A atitude ética esperada pelas pessoas que dirigem o órgão fiscalizador é de jamais punir a vítima, porém não é isto que acontece. Não é isto que está se vendo e acontecendo.

 

Não é de hoje que o problema, a entrega de certificado de conclusão de curso a pessoas que, repito, embora com justa boa-fé e por motivos alheios à sua vontade, infelizmente, estão inaptas ao exercício da advocacia, está em pauta.
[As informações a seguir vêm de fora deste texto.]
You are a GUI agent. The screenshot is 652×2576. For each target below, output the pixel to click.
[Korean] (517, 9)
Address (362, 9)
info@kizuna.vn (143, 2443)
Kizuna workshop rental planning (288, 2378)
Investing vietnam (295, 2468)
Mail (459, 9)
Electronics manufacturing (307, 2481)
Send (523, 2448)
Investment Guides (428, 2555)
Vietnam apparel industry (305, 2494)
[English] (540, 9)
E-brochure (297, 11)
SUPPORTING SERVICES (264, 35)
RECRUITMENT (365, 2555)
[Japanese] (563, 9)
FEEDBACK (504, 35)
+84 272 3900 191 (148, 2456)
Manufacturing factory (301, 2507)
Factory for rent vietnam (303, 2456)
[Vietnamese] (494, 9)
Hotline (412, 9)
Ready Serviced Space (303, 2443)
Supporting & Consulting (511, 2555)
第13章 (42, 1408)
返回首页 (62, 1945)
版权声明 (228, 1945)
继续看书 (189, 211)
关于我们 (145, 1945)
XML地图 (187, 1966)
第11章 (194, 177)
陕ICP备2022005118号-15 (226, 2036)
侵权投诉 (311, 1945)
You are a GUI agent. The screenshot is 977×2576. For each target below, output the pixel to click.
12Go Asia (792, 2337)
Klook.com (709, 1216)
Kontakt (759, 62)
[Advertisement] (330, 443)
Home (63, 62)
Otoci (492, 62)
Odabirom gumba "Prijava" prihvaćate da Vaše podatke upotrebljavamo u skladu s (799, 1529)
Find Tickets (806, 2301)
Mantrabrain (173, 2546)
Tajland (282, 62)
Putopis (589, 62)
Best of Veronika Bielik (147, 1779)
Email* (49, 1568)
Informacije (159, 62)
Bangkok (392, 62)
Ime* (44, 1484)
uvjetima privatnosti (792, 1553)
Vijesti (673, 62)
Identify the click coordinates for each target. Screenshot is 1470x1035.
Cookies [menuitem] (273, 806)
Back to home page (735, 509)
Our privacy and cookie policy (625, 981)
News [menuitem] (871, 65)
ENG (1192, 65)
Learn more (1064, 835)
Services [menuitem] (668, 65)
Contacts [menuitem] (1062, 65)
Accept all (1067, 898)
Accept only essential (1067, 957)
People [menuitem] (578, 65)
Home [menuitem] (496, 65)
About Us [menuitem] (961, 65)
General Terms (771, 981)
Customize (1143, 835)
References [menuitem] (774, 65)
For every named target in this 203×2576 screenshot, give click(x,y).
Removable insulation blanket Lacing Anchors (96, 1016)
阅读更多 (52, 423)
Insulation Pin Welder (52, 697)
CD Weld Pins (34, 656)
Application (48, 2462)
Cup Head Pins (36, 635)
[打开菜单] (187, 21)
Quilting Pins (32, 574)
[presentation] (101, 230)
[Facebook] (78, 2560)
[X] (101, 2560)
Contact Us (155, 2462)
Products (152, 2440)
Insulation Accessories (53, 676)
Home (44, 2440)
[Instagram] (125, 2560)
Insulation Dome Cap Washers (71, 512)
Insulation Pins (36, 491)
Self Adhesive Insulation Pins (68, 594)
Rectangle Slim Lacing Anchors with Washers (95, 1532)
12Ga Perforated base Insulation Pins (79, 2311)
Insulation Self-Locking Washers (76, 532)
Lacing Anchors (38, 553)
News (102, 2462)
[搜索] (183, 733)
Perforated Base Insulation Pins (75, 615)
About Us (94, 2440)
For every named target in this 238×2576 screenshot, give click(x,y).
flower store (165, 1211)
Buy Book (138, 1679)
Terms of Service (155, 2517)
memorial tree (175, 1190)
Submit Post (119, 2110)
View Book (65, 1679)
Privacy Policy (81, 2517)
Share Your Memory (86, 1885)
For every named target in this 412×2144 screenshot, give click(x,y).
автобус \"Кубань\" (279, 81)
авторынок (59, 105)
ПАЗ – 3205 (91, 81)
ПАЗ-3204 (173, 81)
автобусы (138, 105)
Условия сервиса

O problema é adulto.

 

É perfeitamente válido e legítimo o Exame de Ordem ou para qualquer outra profissão, mas jamais poderia ser usado como condição de “aprovação”, devendo apenas ser utilizado como instrumento de fiscalização das instituições que formam os bacharéis, com a justa finalidade de protegê-los daquelas que não querem formar um bacharel, apenas visam o lucro fácil.

 

Senhores, são os bacharéis a vítima, bem como a sociedade e até mesmo a própria OAB. Não enxergar isto, é associar-se à tirania, é premiar os algozes, é primar pela impunidade, é, também, mais profundo ainda: é destruir a democracia e a dignidade da pessoa humana.

 

Enfim, neste turbilhão hemorrágico, a correta atitude esperada:

Dos legisladores - que dêem nova redação ao inciso IV do artigo 8º da lei 8.906/94, passando a serfazer o exame de ingresso em exercício profissional, com fins exclusivos de fornecimento de informação de prova de aprendizado, à entidade fiscalizadora”;

 

Da OABque apliquem o Exame de Ordem, com lisura e ética ao nível de dificuldade adequada ao recém formado, com os fins específicos de apurar uma sólida base probatória, para que forneça ao Ministério Público Federal, a justa causa para a Ação Penal por crime de estelionato, contra aquelas faculdades que certificaram fraudulentamente os examinados.

 

Do Ministério Púbico Federalque cumpra o seu dever como custus legis e proceda com esmero a denúncia para punir realmente o agente e não deixar que seja a vítima – o bacharel recém formado – triplamente punido, pela fraude em sua formação acadêmica, a vergonha moral e os constrangimentos materiais do impedimento do exercício legítimo profissional.

 

Porém, resta mais ainda uma obrigação fundamental de responsabilidade capital para a OAB, que promova para aqueles que não conseguirem lograr o mínimo adequado ao imediato exercício da profissão, absolutamente por estar em erro invencível por culpa exclusiva de terceiros, não a punição, mas os meios adequados e acessíveis a fim de que, todos estes vitimados possam ser reintegrados o mais rápido possível ao pleno exercício da digna profissão que escolheram – a de Advogado e que possam, assim, recuperar a sua dignidade, como pessoas e como profissionais.